Archaeology and anthropology research: The cross-striation periodicity linked to a diurnal rhythm in enamel formation and extended to retzius line and perikymata periodicity could be used in mapping of the rate and chronology of dental development in hominids. The histological examination of the incremental structures on the enamel surface have been applied in archaeological researches for estimating the age at which growth disruptions caused developmental defects occurred. Crown development chronologies based upon counts of retzius striae and perikymata could provide estimation of age at the time of death in archaeological and fossil hominid specimens. The advantage offered by estimating age and development using the examination of enamel is very important. Firstly, they overcome the problem of the precise and accurate correlation between biological age and chronological age. Secondly, estimating age at death and development of extinct hominoids using standards derived from the fossils themselves, rather than relying on studies of modern human or ape analogues, offers significant benefits in palaeoanthropology (Hillson, 1992; Risnes, 1998; FitzGerald, 1998).
Research for forensic purposes: Rythen et al. (2008) concluded that enamel disturbances such as hypomineralized areas and the incremental lines in the post-natal enamel are more frequent in primary teeth from preterm children with very low gestational age.
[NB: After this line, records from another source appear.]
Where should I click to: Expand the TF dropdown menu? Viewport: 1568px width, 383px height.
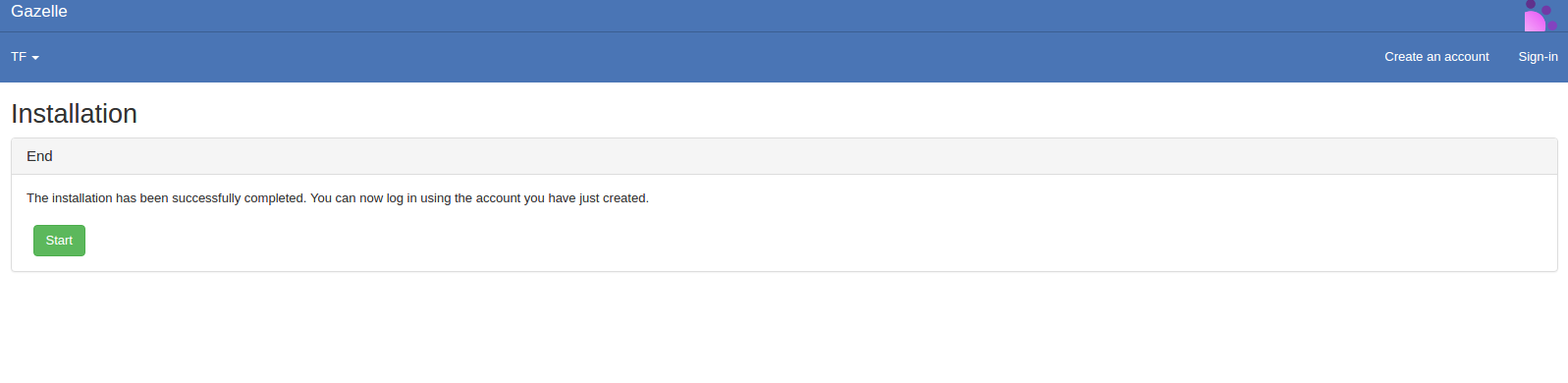25,57
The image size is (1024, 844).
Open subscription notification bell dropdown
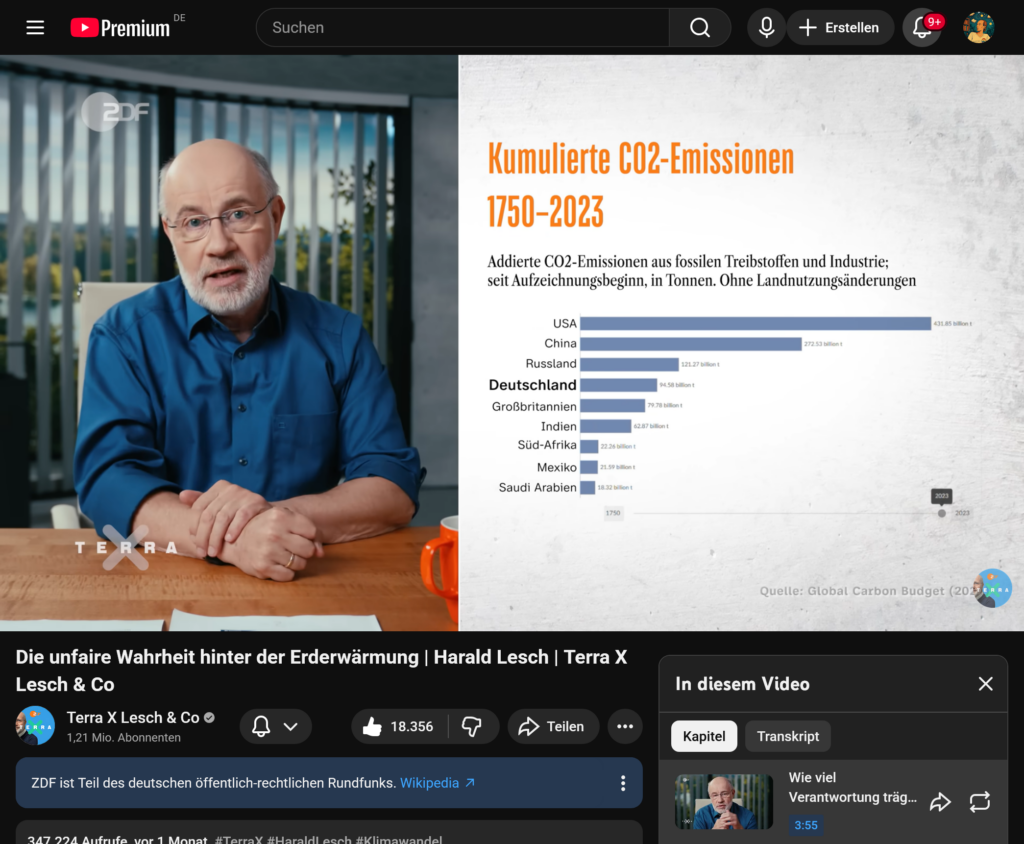tap(275, 727)
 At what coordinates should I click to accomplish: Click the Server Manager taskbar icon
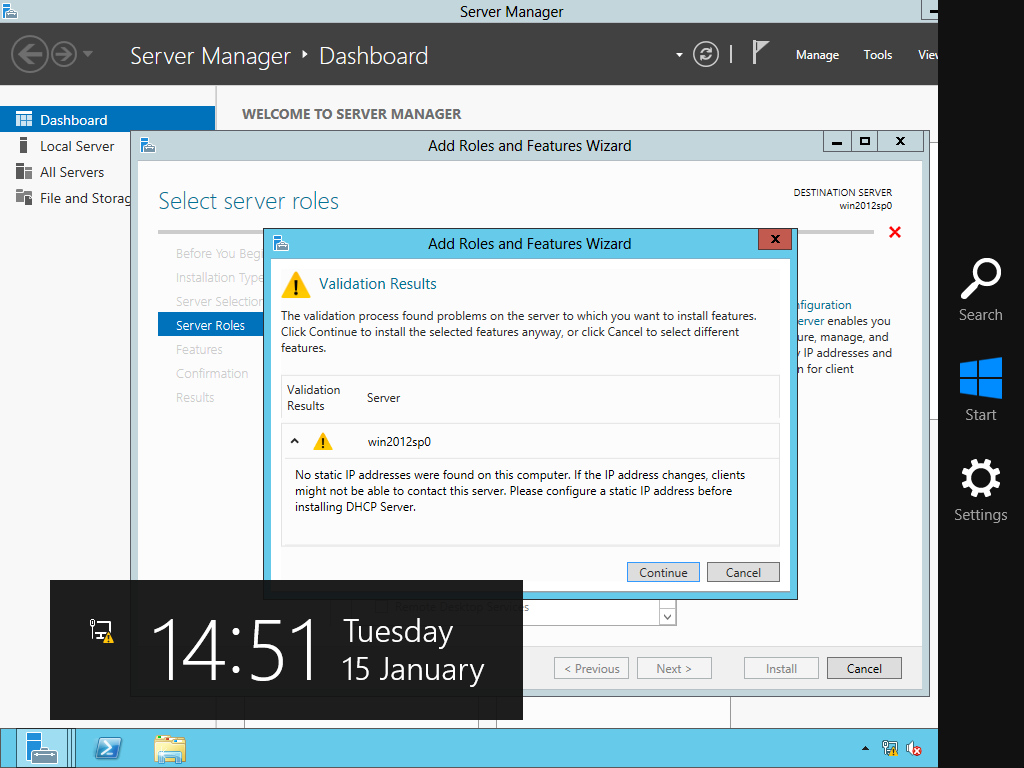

Teivens et al. (1996) studied incremental lines of the enamel from infants deceased by Sudden Infant Death Syndrome (SIDS). Previously healthy infants appear to have normal mineralisation pattern with only occasional accentuated incremental lines. On the other hand, children deceased of chronic disease or who had a history of acute serious disease, exhibited enamel with one or more accentuated incremental lines. They concluded that the examination of changes in the enamel structure could help in the evaluation of causes of death in children suspected to have died from SIDS. Also, since inorganic traces of elements taken during enamel mineralization remains in the enamel for ever. This may be useful in identification through medical history and place of birth and growth of the individual.
Further, advances in image analysis and computer technology would help the development of more sophisticated and accurate observation techniques of the mature enamel microstructure. Thus, this would enhance the knowledge and improve the accuracy of methods used in Forensic odontology field.